Asaph was such a remarkable worship leader that ultimately David even set apart Asaph’s descendants to lead the Israelites in worship. David’s son Solomon would end up building the temple in Jerusalem. And Asaph’s sons would continue to lead worship as it shifted from tent to temple.
Would you think that David would select a man of faith for a ministry like that?
Of course he would! Would such a man ever have doubts? Check out the first 14 verses of Psalm 73, which Asaph wrote:
Surely God is good to Israel, to those who are pure in heart.
But as for me, my feet had almost slipped; I had nearly lost my foothold.
For I envied the arrogant when I saw the prosperity of the wicked.
They have no struggles; their bodies are healthy and strong.
They are free from common human burdens; they are not plagued by human ills.
Therefore pride is their necklace; they clothe themselves with violence.
From their callous hearts comes iniquity; their evil imaginations have no limits.
They scoff, and speak with malice; with arrogance they threaten oppression.
Their mouths lay claim to heaven, and their tongues take possession of the earth.
Therefore their people turn to them and drink up waters in abundance.
They say, “How would God know? Does the Most High know anything?”
This is what the wicked are like—always free of care, they go on amassing wealth.
Surely in vain I have kept my heart pure and have washed my hands in innocence.
All day long I have been afflicted, and every morning brings new punishments. (Psalm 73:1-14, NIV)
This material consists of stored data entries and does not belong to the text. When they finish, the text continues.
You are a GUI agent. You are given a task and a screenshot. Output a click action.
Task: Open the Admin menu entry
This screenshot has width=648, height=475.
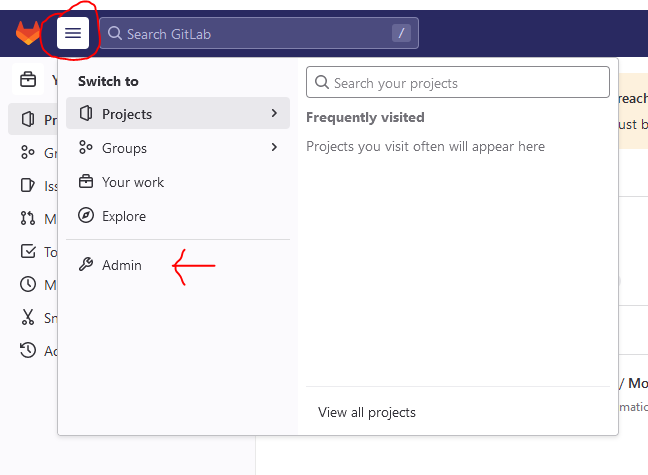click(x=122, y=265)
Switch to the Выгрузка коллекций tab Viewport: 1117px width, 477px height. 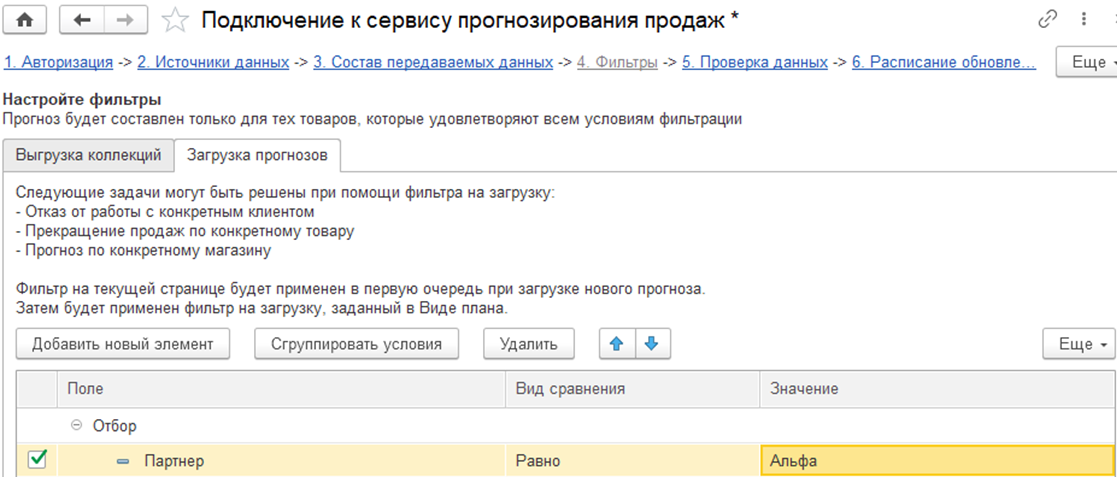click(x=88, y=155)
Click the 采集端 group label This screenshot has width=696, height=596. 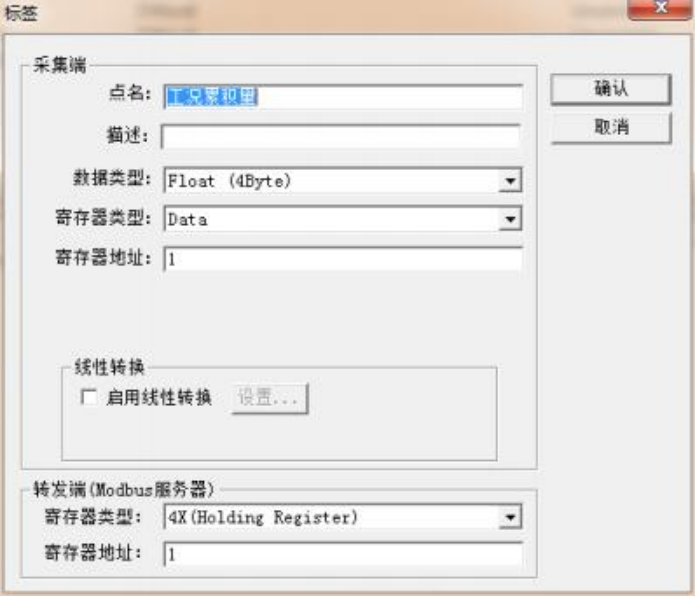tap(59, 65)
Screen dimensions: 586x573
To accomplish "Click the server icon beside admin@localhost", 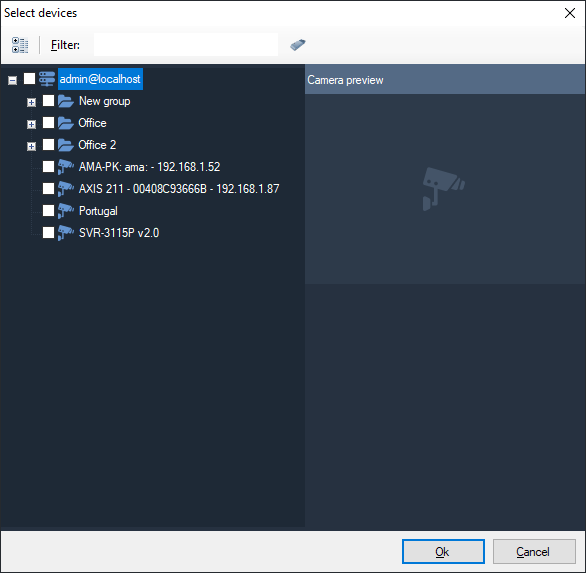I will (x=47, y=79).
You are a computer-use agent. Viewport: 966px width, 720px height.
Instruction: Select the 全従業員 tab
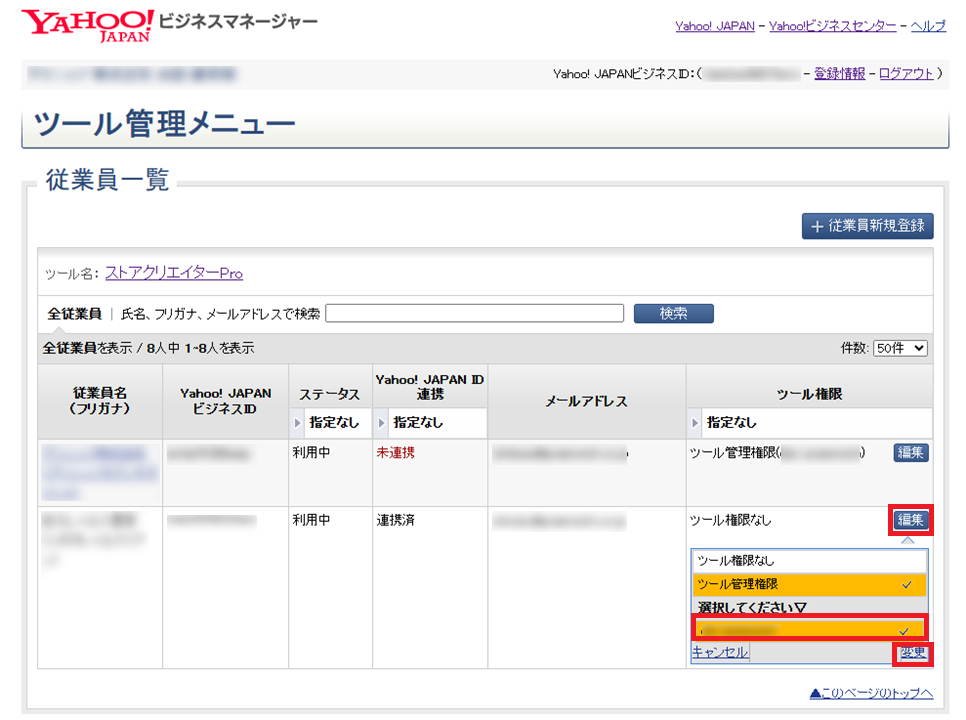[74, 313]
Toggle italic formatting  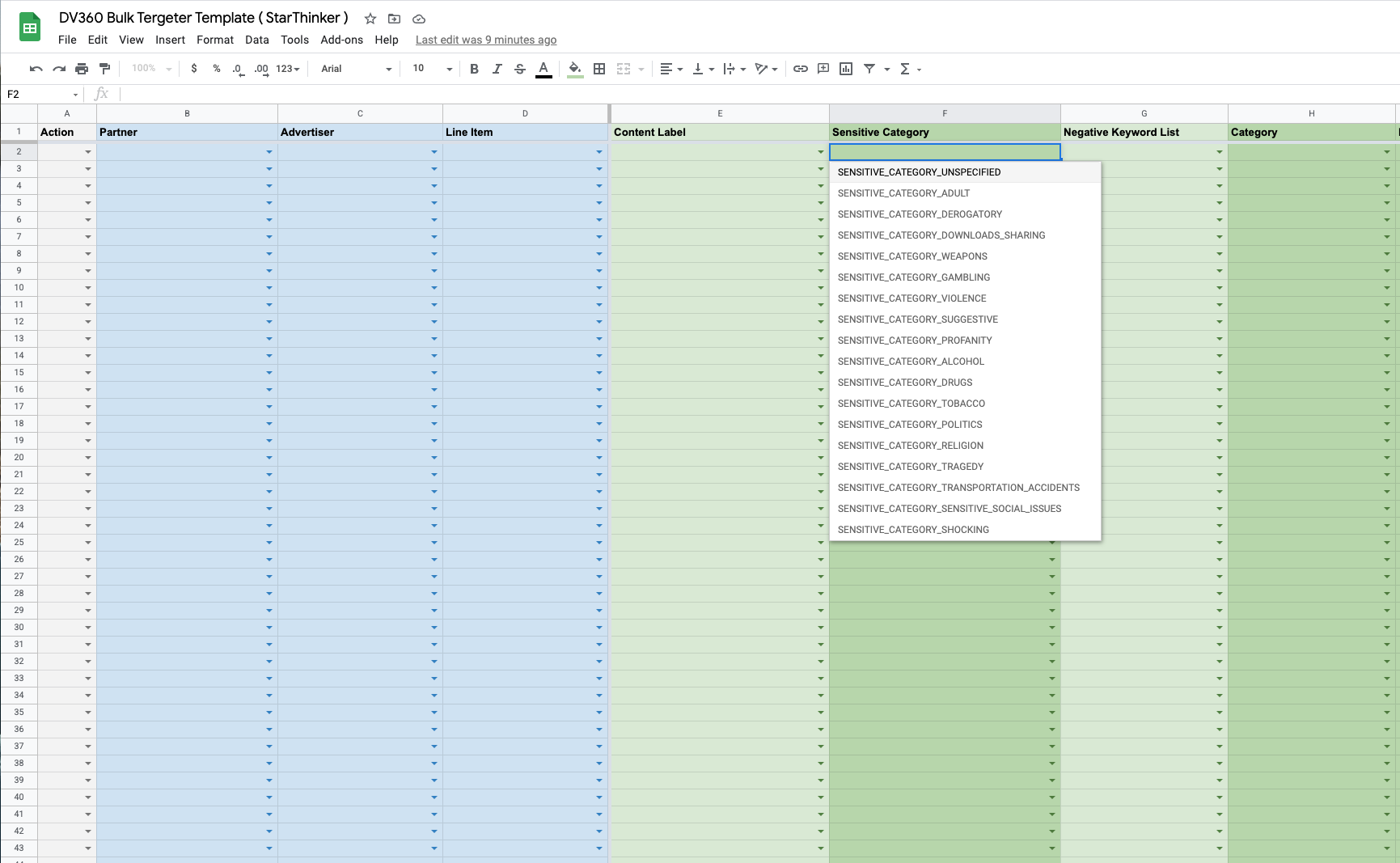497,69
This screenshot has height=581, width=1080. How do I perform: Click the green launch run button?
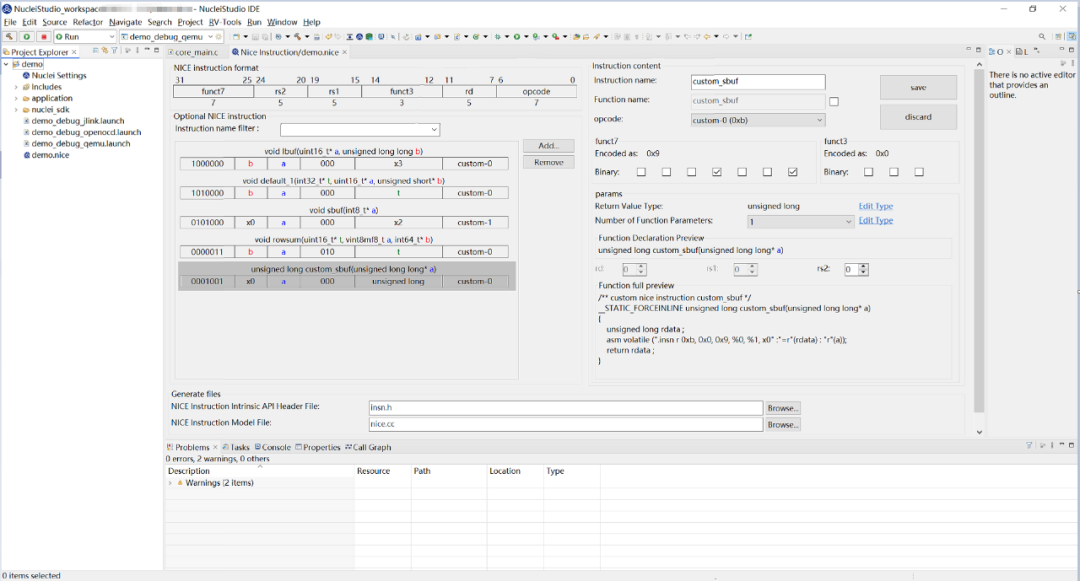point(26,36)
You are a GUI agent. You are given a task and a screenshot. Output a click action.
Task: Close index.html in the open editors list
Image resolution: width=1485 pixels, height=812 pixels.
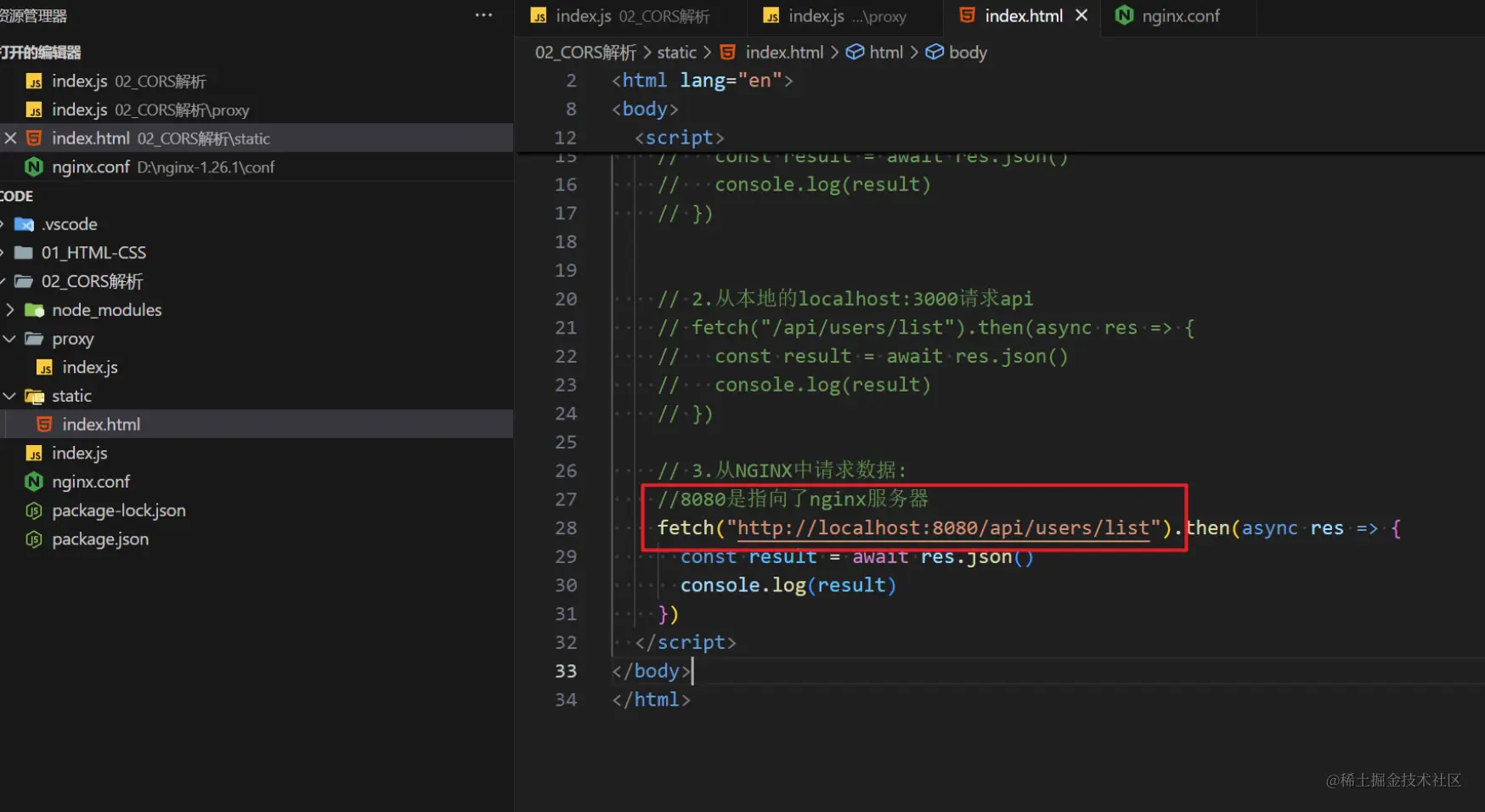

If you have ever had a few doubts along the way, I pray that you will find comfort in Asaph’s struggles as he viewed the prosperity of unbelievers and wondered how they could be so successful. How could God allow it?
Ultimately, Asaph’s doubts did not win out. Jesus did. The Holy Spirit gained the victory in Asaph’s heart. Asaph ended up writing a full dozen of the Psalms, words of faith that still inspire us today.
Our Bible reading for Friday, June 12, is 2 Samuel 18:19 – 19:43, Acts 7:44 – 8:3 and Psalm 73:1-14.
Lord, I believe. Help me overcome my unbelief!
Note: The quote on the picture is from Francis Bacon, an English jurist, philosopher, statesman, scientist, orator, and author. Also a Christian! In 1626 Bacon stopped in the snow to conduct an experiment on the preservation of food, fell ill, and died on Easter Sunday. In his will, he included this final prayer: “When I thought most of peace and honor, thy hand [was] heavy on me, and hath humbled me, according to thy former loving kindness. … Just are thy judgments upon my sins. … Be merciful unto me for my Savior’s sake, and receive me into thy bosom.”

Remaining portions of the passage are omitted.